• _Text segment_
╔══

The Problem with Bailouts and “Stimulation”

I am deeply concerned with any talk of a stimulation package.  Prior readers know that I vehemently opposed prior bailout packages, and deemed them “Fear Mongering” by the Federal Reserve and our own Treasury Department.  I still feel so, and believe that our new President has been duped by the same economic advisers who led us into this crisis (yes “Timmay” Geithner).  This country really is going to shit.

A quick and useful synopsis of the problem can be found in a small regional paper from Neuces County.

In one of history’s more candid reflections, Henry Morgenthau, Jr., Treasury Secretary under President Franklin D. Roosevelt, confessed, “We have tried spending money. We are spending more than we have ever spent before and it does not work.”

Just six years after crafting the New Deal, Morgenthau declared that their efforts to create jobs and restore America’s depression-ravaged economy by expanding the federal government to unprecedented levels had been a failure. By Morgenthau’s own assessment, the New Deal saddled our country with “as much unemployment as when we started…and an enormous debt.”

More than 75 years have passed since FDR signed the New Deal into law, and many noted economists are studying the Great Depression and trying to learn from the experience. In 2004, a team of UCLA economists concluded that the policies of the New Deal, which suppressed competition and kept unemployment in the range of nine to 16 percent, actually prolonged the Great Depression by seven years.

╚══

• _Prompt_
Can you write out the passage of the post on bailouts and stimulus word for word, starting at "I am deeply" and ending at "from Neuces County."?

• _Supplied material_
╔══

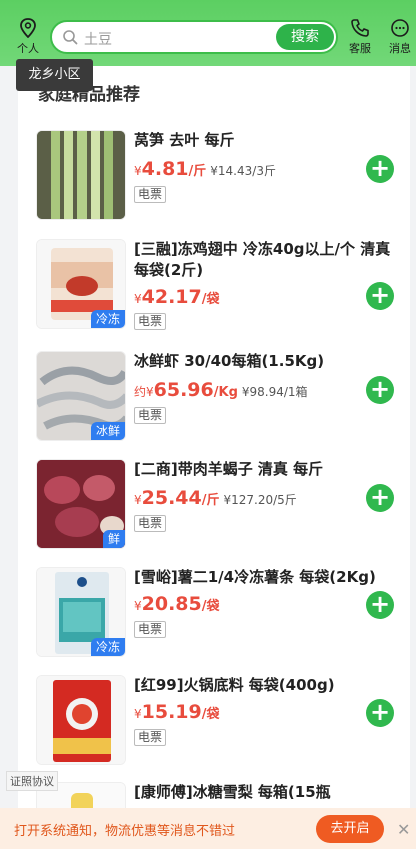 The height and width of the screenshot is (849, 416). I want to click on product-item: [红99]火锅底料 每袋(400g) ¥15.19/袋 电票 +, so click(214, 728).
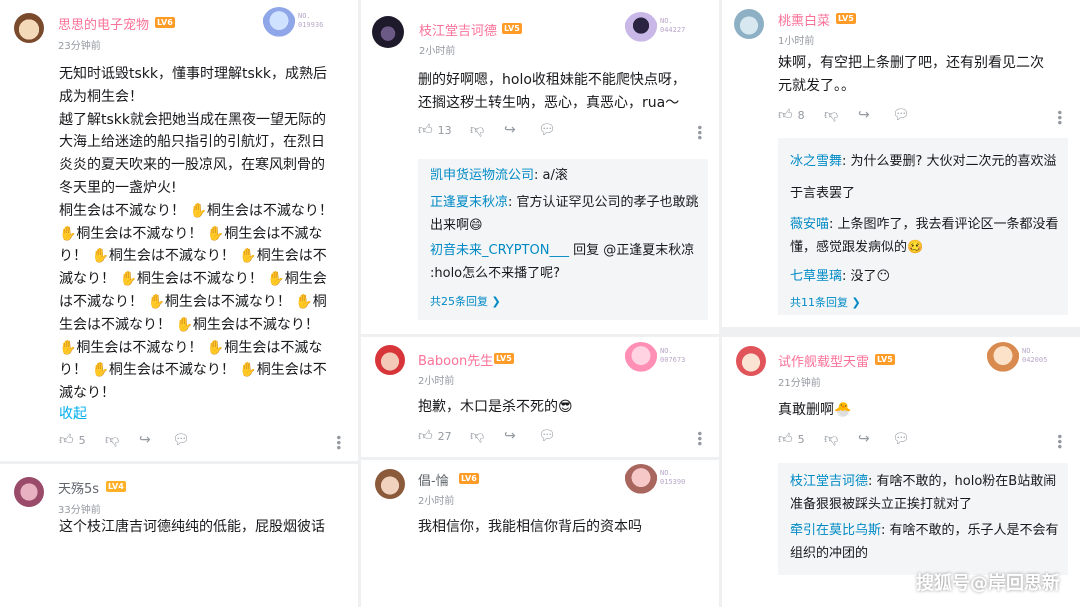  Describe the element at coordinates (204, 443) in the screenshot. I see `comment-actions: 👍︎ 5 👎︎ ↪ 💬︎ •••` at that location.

╚══

• _Problem solution_
I am deeply concerned with any talk of a stimulation package.  Prior readers know that I vehemently opposed prior bailout packages, and deemed them “Fear Mongering” by the Federal Reserve and our own Treasury Department.  I still feel so, and believe that our new President has been duped by the same economic advisers who led us into this crisis (yes “Timmay” Geithner).  This country really is going to shit.

A quick and useful synopsis of the problem can be found in a small regional paper from Neuces County.